Bulk aisles usually offer a wide variety of beans, legumes, nuts, flours, grains, herbs and spices, nut butters, oils, pastas, dried fruits and even snack foods. Without the added costs of advertising and packaging, these staples can be purchased at a much more affordable cost — important as we all see our grocery bills increase lately.
(Recipe for Real Oatmeal and tips on bulk buying after the jump.)
The National Cooperative Grocers Association (NCGA), a business services cooperative representing 109 food co-ops nationwide, offers consumers these tips for bulk buying:
- Don’t be afraid to ask your co-op’s staff questions about the many foods available or the process of bulk-product purchasing.
- Be adventurous. Purchase a small portion of a new food, and return for more if you like it. Bulk-bins are an excellent way to expand your food repertoire.
- Use bulk buying as a reason to better organize your pantry. Buy labels and organize your cupboards to accommodate the types of food you need.
- If you need larger quantities (i.e. a 25-pound bag of millet), ask a staff member if they can arrange a special order
For our family, a trip to the store nearly always includes bulk purchases. A favorite is steel cut oats, which look more like small pellets instead of the rolled oats most of us are familiar with. Steel cut oats are the whole grain version of the oat, with more fiber and nutrients and a nutty flavor.
The coarser cut requires a longer cooking time, but this slow cooker recipe inspired by Alton Brown makes it easy to wake up to a warm, hearty and healthy breakfast — for a fraction of the cost of processed cereals.
Slow Cooker Oatmeal
1 cup steel cut oats
2/3 cup dried cranberries
2/3 cup dried blueberries
2/3 cup dried cherries
4 cups water
1/2 cup half-and-half or cream
Mix all of this together in the slow cooker. Set to low and cook about 8-9 hours. Mix and serve. I like mine with a bit of yogurt on top. It won’t need sugar, the dried fruit adds sweetness and flavor.
Best of all, this recipe is flexible enough to let you explore many different bulk dried fruits and other ingredients for new combinations. Instead of the 2 cups of dried fruits listed here, use a total of two cups combined of dates, figs and walnuts.
Or, perhaps 2-1/2 cups of dried cherries, 1/2 cup almonds and a teaspoon of vanilla extract for Cherry-Almond-Vanilla variation. Dried apples and walnuts with a drizzle of maple syrup and a hint of cinnamon? Sure, why not? At pennies a pound for the oats, it’s easy to experiment.
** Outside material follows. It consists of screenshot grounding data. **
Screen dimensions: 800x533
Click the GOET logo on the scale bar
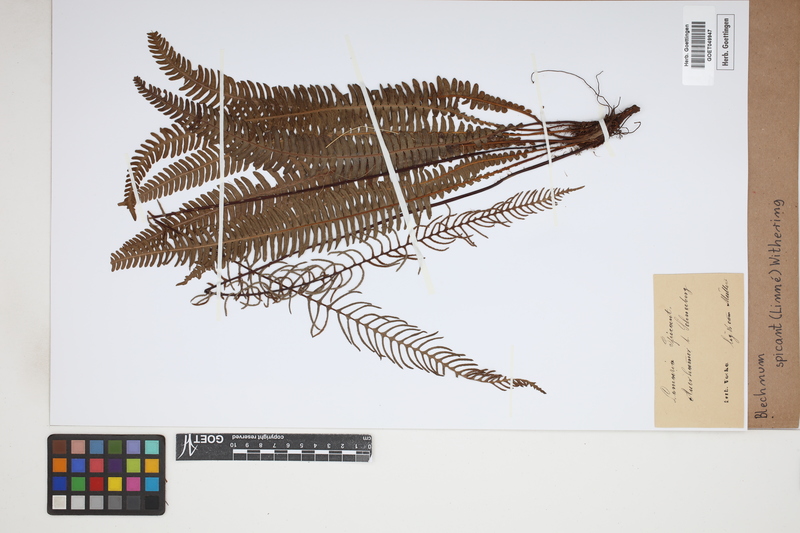[200, 440]
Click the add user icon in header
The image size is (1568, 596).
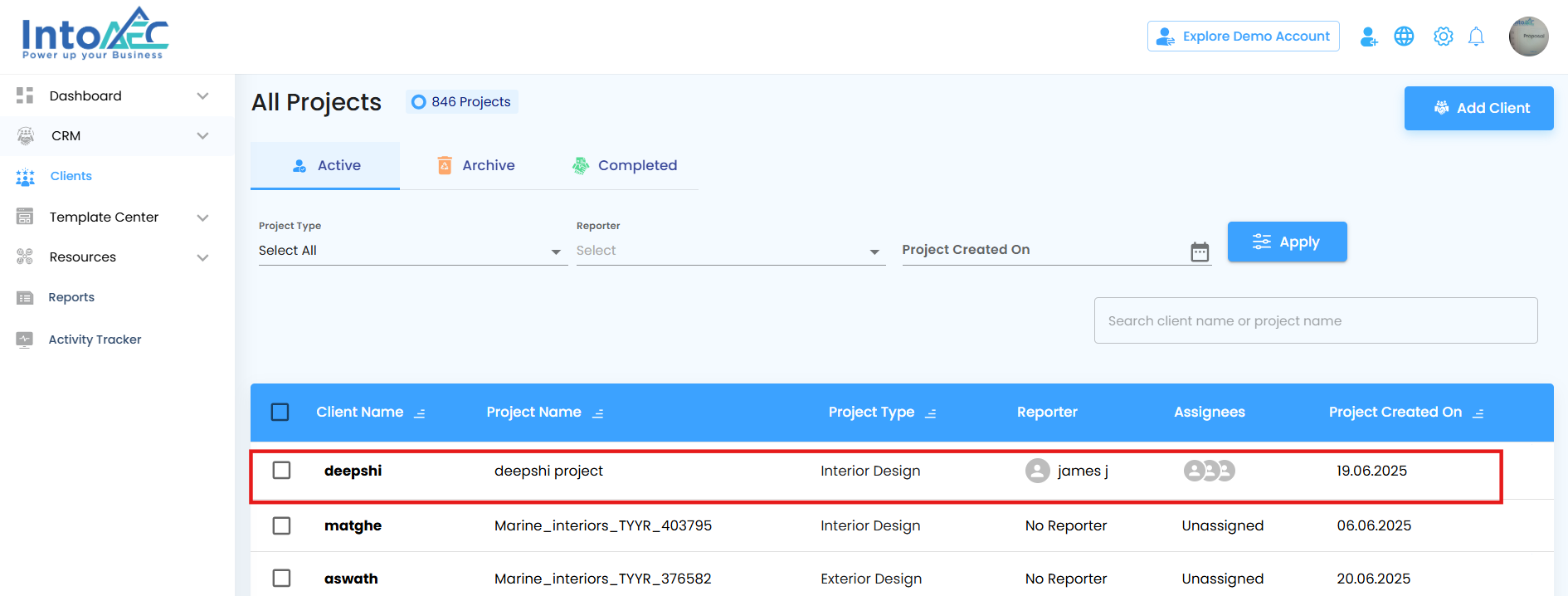1368,37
But, be warned. One look at the variety of flours and you may just be tempted to start baking your own breads, too.
Steel cut oats! Heck yeah! It’s become a staple ’round here. In the slow cooker, it’s zero work, only a few pennies a bowl, and just so much better than any kind of breakfast you can get from a box. Good one, Beth!
I just got steel cut oats for the first time on your suggestion. thanks!!
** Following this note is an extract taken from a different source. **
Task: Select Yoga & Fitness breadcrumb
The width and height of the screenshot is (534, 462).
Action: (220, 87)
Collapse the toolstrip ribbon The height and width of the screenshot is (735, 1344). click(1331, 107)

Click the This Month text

Let me know how you like them!
Great advice! I admittedly need to pay more attention to the bulk food options when I do my weekly shopping. I thought our readers might enjoy the tip as well, so I posted a link to your site and encouraged them to check it out!
http://www.ecollo.com/post/2008/03/Meet-your-new-best-friend—the-bulk-aisle.aspx
I’m excited to try out the recipe, as I adore dried fruit is almost anything!
I find that often the bulk foods from our co-op are actually slightly more expensive than buying the store brand at the grocery store in small packages. I know it’s because the bulk stuff is produced in a way that’s more in line with my values, and it’s more nutritious to boot, so we’re working on shifting over one food at a time.